Je me souvins alors de ce jeune champion et de quelques particularités de sa fulgurante carrière. Mon ami, qui lisait les journaux mieux que moi, compléta mes souvenirs d’une quantité d’anecdotes.

Il y avait environ un an, Czentovic était devenu tout d’un coup l’égal des maîtres les plus célèbres de l’échiquier, comme Aljechin, Capablanca, Tartakower, Lasker ou Bogoljubow. Depuis qu’en 1922, Rzecewski, le jeune prodige de sept ans, s’était distingué au tournoi de New York, on n’avait vu personne d’aussi obscur attirer avec autant d’éclat l’attention du monde sur l’illustre confrérie des joueurs d’échecs. Car les facultés intellectuelles de Czentovic n’eussent permis en aucune façon de lui prédire un brillant avenir. D’abord tenu secret, le bruit courut bientôt que ce champion était incapable en privé d’écrire une phrase, même dans sa propre langue, sans faire des fautes d’orthographe, et que, selon la raillerie d’un partenaire rageur, «son inculture dans tous les domaines était universelle».

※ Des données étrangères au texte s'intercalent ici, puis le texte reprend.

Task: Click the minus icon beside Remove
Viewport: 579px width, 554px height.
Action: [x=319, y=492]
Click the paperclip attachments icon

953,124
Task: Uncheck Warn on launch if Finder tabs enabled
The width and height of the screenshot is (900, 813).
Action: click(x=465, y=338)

Czentovic était le fils d’un misérable batelier slave du Danube, dont la toute petite embarcation fut coulée une nuit par un vapeur chargé de blé. Son père mourut: l’enfant qui avait alors douze ans, fut recueilli par le charitable curé de son village et l’excellent prêtre s’efforça honnêtement de faire répéter à ce garçon au large front, apathique et taciturne, les leçons qu’il n’arrivait pas à retenir à l’école. Mais ses tentatives demeurèrent vaines. Mirko fixait d’un oeil vide les caractères d’écriture qu’on lui avait déjà expliqués cent fois: son cerveau fonctionnant avec effort était impuissant à assimiler, même les notions les plus élémentaires. À quatorze ans, il s’aidait encore de ses doigts pour compter et quelques années après, il ne lisait encore un livre ou un journal qu’au prix des plus grands efforts. On n’eût pu dire cependant qu’il y mettait de la mauvaise volonté ou de l’entêtement. Il faisait avec docilité ce qu’on lui ordonnait, portait l’eau, fendait le bois, travaillait aux champs, nettoyait la cuisine: bref, il rendait consciencieusement, bien qu’avec une lenteur exaspérante, tous les services qu’on lui demandait. Mais ce qui chagrinait surtout le bon curé, c’était l’indifférence totale de son bizarre protégé. Il n’entreprenait rien de son propre chef, ne posait jamais une question, ne jouait pas avec les garçons de son âge et ne s’occupait jamais spontanément, si on ne lui demandait rien: sitôt sa besogne finie, on voyait Mirko s’asseoir quelque part dans la chambre, avec cet air absent et vague des moutons au pâturage, sans prendre le moindre intérêt à ce qui se passait autour de lui. Le soir, le curé allumant sa longue pipe rustique, faisait avec le maréchal des logis ses trois parties d’échecs quotidiennes. L’adolescent approchait alors de la table sa tignasse blonde et fixait en silence l’échiquier, avec des yeux qu’on croyait endormis et indifférents sous leurs lourdes paupières.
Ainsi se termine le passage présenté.